“If you are ashamed to appear under your real name, I don’t care to know you,” answered the young man, with spirit. “So, good-morning to you, Mr. Congreve, or Mr. Baker, or whatever else you call yourself.”

“Good riddance,” said Congreve.

“There’s something wrong about that fellow,” said Tom Norcross to himself, as he looked after Congreve, while the latter was crossing the street. “I don’t believe he came by those bonds honestly. His manner was certainly very suspicious.”

Congreve entered another banking house, and here he had no difficulty in disposing of his bonds. He came out with two hundred and thirty dollars in his pocket, and feeling less irritable than before.

“So that’s done,” he said to himself, “and I am well provided with money for the present. Now I must make up for lost time, and try to enjoy myself a little. I was nearly moped to death in that dull country village, with no better company than a young snob. Now to see life!”

First of all, Congreve installed himself at a fashionable boarding house uptown. Then he purchased a seat for the evening’s performance at Wallack’s Theater, and then sought out some of his old companions in haunts where he knew they were likely to be found. He had a few games of cards, in which his luck varied. He rose from the card table a loser in the sum of twenty-five dollars.

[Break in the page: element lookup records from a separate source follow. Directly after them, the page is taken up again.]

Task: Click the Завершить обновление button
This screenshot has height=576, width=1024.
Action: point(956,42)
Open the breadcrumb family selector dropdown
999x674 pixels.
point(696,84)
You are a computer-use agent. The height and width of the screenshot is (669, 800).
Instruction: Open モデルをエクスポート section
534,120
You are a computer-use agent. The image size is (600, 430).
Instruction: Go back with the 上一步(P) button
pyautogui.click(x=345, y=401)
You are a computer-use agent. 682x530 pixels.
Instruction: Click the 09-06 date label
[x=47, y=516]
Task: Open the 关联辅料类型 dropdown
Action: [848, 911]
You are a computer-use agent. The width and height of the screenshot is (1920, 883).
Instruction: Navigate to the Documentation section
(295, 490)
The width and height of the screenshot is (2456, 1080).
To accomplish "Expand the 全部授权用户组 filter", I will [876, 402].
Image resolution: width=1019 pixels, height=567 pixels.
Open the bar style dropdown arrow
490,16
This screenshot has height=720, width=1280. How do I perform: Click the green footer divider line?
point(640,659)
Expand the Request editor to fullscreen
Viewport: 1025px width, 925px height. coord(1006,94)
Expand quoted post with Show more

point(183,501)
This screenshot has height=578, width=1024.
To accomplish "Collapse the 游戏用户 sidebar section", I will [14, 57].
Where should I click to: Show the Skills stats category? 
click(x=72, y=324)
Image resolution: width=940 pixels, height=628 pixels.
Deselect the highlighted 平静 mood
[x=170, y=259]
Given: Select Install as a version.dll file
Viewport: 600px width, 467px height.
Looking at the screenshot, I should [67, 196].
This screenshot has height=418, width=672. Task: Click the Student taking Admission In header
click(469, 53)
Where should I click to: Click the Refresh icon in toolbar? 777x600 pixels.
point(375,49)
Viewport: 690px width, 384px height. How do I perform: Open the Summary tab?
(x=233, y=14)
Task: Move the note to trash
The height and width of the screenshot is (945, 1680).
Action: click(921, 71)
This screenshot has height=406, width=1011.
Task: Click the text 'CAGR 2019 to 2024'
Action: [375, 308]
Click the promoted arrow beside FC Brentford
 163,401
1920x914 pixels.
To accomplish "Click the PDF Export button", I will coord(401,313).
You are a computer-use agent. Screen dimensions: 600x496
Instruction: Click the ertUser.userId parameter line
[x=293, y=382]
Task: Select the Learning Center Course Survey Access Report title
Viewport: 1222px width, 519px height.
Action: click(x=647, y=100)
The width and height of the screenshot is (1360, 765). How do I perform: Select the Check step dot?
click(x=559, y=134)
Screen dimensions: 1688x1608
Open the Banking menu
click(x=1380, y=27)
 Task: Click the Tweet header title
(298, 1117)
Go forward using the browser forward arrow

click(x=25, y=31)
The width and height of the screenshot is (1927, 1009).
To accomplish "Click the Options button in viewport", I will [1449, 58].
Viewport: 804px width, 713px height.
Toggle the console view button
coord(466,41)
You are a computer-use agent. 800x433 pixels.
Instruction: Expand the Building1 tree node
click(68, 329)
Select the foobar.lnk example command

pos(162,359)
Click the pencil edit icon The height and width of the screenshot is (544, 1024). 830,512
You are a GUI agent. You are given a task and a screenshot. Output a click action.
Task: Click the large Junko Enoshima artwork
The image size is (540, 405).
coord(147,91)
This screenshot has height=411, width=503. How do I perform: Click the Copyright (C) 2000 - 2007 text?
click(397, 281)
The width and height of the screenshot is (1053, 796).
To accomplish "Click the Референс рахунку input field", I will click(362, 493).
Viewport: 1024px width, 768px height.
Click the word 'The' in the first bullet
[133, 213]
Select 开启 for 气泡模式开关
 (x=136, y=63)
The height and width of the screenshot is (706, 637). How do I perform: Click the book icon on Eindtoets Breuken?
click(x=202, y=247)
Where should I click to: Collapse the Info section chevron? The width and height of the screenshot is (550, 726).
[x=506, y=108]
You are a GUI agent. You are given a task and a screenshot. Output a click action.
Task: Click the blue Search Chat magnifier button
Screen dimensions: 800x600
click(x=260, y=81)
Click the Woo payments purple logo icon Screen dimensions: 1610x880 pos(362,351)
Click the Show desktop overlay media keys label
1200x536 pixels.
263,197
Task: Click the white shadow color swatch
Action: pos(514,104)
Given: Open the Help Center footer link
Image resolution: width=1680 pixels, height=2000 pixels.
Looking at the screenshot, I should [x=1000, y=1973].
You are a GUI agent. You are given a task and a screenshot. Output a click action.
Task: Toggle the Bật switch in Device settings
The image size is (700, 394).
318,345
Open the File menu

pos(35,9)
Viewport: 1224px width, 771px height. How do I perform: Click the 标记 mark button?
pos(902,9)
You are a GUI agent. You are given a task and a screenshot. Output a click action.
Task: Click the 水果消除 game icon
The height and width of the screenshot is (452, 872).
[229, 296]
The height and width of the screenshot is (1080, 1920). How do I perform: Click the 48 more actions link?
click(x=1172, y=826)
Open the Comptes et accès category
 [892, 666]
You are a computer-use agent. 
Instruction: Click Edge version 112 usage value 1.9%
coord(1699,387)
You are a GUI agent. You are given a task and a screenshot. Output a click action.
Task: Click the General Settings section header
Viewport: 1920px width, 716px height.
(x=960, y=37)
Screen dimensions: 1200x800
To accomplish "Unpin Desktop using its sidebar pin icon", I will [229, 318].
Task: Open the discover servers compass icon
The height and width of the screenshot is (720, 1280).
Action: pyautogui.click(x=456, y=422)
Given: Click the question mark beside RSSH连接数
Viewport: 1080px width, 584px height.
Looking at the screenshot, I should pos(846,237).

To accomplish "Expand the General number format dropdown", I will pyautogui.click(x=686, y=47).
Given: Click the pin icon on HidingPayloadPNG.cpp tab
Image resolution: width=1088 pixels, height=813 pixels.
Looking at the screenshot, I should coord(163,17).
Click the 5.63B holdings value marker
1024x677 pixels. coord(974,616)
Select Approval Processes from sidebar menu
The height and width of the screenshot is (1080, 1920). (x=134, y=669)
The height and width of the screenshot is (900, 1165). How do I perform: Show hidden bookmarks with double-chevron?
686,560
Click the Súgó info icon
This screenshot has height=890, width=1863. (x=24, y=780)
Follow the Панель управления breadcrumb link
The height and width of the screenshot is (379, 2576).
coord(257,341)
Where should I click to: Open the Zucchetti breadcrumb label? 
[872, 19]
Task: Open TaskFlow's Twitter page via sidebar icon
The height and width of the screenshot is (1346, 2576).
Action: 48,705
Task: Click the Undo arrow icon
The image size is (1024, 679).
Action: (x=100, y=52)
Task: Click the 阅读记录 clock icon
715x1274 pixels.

“That is unlucky,” thought Congreve. “However, I’ve got two hundred dollars left. I must be more cautious, or my money won’t last long.”

Still, he felt in tolerably good spirits when he went to the theater, and enjoyed the performance about as much as if his pleasures were bought with money honestly earned.

It so happened that the clerk at the first banking house who had refused to purchase the bonds sat two rows behind him, and easily recognized his customer of the morning.

“I suspect Mr. Baker, alias Congreve, has disposed of his bonds,” he thought to himself. “I am really curious to know whether he had any right to sell them.”